Aktuell heiß diskutiert wird jedoch eine Zerschlagung der Laiki Bank in eine Good Bank und eine Bad Bank. Die Einlagen oberhalb der 100.000-Euro-Garantie würden zur Bad Bank gehen. Dieser Schritt wurde am späten Donnerstagabend von der Eurogruppe nicht grundsätzlich abgelehnt, aber auf später verschoben. Zudem denken die Kabinettsmitglieder in Nikosia über eine Abgabe auf Zinsen, statt auf Guthaben nach. Dies erscheint ihnen gerechter.
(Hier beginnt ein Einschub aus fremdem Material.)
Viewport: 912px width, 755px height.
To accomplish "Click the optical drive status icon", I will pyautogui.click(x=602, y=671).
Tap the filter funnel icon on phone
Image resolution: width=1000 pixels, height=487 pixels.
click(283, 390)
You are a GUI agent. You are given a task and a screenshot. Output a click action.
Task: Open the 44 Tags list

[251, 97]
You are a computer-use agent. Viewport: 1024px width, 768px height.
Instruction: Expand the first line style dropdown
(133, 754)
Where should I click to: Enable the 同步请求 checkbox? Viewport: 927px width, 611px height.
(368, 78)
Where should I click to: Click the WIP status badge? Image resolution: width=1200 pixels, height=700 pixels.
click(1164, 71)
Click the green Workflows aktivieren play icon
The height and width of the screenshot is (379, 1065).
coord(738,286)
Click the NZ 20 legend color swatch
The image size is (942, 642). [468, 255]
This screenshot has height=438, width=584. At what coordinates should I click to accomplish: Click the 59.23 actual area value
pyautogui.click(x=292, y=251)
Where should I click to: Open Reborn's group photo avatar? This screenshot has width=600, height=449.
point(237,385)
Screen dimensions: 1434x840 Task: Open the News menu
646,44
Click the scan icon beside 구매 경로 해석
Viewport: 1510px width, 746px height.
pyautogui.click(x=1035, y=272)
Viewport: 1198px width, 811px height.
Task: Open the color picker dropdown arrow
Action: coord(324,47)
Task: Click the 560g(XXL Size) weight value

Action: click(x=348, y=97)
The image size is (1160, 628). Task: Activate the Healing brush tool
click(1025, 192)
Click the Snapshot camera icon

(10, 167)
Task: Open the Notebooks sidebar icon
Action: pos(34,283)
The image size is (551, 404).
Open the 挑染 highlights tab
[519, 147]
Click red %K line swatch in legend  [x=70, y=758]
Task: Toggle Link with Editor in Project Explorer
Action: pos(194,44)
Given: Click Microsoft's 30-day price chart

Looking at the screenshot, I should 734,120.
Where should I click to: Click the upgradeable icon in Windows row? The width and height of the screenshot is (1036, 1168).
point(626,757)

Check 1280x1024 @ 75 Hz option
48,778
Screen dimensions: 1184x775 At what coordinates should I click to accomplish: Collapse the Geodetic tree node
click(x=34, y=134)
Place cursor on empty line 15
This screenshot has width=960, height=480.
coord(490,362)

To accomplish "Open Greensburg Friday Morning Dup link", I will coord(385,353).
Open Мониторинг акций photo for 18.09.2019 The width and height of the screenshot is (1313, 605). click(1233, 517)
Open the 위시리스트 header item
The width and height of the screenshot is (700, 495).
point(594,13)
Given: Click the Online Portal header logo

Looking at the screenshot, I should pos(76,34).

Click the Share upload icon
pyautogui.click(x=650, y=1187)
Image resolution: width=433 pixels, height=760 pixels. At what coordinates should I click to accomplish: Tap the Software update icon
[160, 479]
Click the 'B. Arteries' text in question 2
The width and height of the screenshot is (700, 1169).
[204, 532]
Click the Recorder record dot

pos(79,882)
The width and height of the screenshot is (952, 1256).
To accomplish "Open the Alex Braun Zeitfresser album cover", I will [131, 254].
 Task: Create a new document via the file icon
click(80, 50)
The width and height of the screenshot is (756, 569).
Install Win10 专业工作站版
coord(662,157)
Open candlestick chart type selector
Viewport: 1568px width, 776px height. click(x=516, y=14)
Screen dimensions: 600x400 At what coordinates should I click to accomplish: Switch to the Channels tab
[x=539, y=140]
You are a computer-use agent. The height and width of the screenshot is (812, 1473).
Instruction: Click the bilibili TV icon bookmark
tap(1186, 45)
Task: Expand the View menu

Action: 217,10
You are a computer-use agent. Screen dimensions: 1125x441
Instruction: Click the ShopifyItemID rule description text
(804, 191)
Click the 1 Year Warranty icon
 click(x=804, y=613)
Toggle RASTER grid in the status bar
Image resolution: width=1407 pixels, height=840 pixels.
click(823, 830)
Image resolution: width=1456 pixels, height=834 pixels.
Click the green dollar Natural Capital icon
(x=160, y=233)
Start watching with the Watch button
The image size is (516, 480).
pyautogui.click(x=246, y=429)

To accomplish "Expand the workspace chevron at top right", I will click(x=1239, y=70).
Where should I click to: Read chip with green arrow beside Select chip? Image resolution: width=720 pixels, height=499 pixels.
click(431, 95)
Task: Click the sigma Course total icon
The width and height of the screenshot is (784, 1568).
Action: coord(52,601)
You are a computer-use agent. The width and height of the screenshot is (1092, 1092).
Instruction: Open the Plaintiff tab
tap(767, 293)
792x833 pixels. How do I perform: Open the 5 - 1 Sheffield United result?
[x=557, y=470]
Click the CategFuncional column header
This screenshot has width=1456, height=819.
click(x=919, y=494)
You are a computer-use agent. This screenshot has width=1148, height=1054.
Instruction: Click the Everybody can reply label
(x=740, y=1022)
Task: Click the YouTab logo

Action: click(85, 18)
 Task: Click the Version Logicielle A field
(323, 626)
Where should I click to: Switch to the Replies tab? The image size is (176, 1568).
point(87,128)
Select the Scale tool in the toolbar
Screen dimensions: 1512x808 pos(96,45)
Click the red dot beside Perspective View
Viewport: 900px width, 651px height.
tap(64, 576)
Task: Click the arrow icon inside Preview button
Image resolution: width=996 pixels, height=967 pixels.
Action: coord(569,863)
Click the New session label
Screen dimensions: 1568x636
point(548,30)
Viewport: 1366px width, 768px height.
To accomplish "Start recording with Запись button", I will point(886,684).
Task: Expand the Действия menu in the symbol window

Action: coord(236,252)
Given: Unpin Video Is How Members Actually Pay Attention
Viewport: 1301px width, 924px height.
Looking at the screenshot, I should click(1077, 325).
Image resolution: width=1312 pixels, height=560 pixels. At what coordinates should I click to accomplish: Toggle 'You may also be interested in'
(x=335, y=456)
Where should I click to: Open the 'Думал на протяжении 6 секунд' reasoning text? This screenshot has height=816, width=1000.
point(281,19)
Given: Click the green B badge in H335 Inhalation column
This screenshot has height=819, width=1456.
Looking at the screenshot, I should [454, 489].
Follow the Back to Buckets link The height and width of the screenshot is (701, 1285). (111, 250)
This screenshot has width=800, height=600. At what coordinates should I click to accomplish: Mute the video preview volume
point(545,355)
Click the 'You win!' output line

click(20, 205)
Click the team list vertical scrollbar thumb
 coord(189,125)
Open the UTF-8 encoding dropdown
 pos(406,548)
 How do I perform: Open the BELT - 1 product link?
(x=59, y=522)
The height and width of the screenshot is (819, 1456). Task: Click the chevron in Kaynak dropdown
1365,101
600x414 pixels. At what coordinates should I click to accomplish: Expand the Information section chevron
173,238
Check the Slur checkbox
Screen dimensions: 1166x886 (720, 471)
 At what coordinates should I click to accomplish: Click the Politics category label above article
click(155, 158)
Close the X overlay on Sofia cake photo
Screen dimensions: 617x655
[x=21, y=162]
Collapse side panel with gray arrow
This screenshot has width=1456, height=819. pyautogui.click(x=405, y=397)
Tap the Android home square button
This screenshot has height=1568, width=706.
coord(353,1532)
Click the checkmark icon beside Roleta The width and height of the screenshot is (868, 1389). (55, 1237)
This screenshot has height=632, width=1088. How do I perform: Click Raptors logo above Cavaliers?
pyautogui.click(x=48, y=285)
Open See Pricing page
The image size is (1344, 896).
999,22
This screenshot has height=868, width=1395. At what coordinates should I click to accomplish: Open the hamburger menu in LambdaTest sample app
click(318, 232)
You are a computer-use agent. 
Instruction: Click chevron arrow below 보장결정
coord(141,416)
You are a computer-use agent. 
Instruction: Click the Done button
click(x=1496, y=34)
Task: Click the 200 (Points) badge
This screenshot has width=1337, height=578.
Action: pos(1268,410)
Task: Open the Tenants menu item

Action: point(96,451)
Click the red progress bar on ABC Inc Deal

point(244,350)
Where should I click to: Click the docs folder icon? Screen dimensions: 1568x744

Ein Abgeordneter der kommunistischen AKEL feuert die Demonstranten an. Bild: W. Aswetsopoulos

Die gleichzeitig mit Russland laufenden Verhandlungen befinden sich zur Zeit im Stocken. Denn für die Rettung möchte Mütterchen Russland so gut wie alles haben. Vor allem aber die umfangreichen Erdgasvorkommen der Insel und den vor 18 Monaten durch die Explosion beschädigten Truppenstützpunkt samt Hafen.

Der griechische Finanzminister Yannis Stournaras möchte auch etwas, Geld von der EZB und die Übernahme der zypriotischen Banken in Griechenland. Denn ansonsten meint er, wäre das Bankensystem in Hellas gefährdet.

Zypern hat es wirklich nicht leicht. Denn selbst die beispiellos friedlichen Demonstrationen der letzten Tage mündeten heute in zahlreiche Prügeleien vor dem Parlament.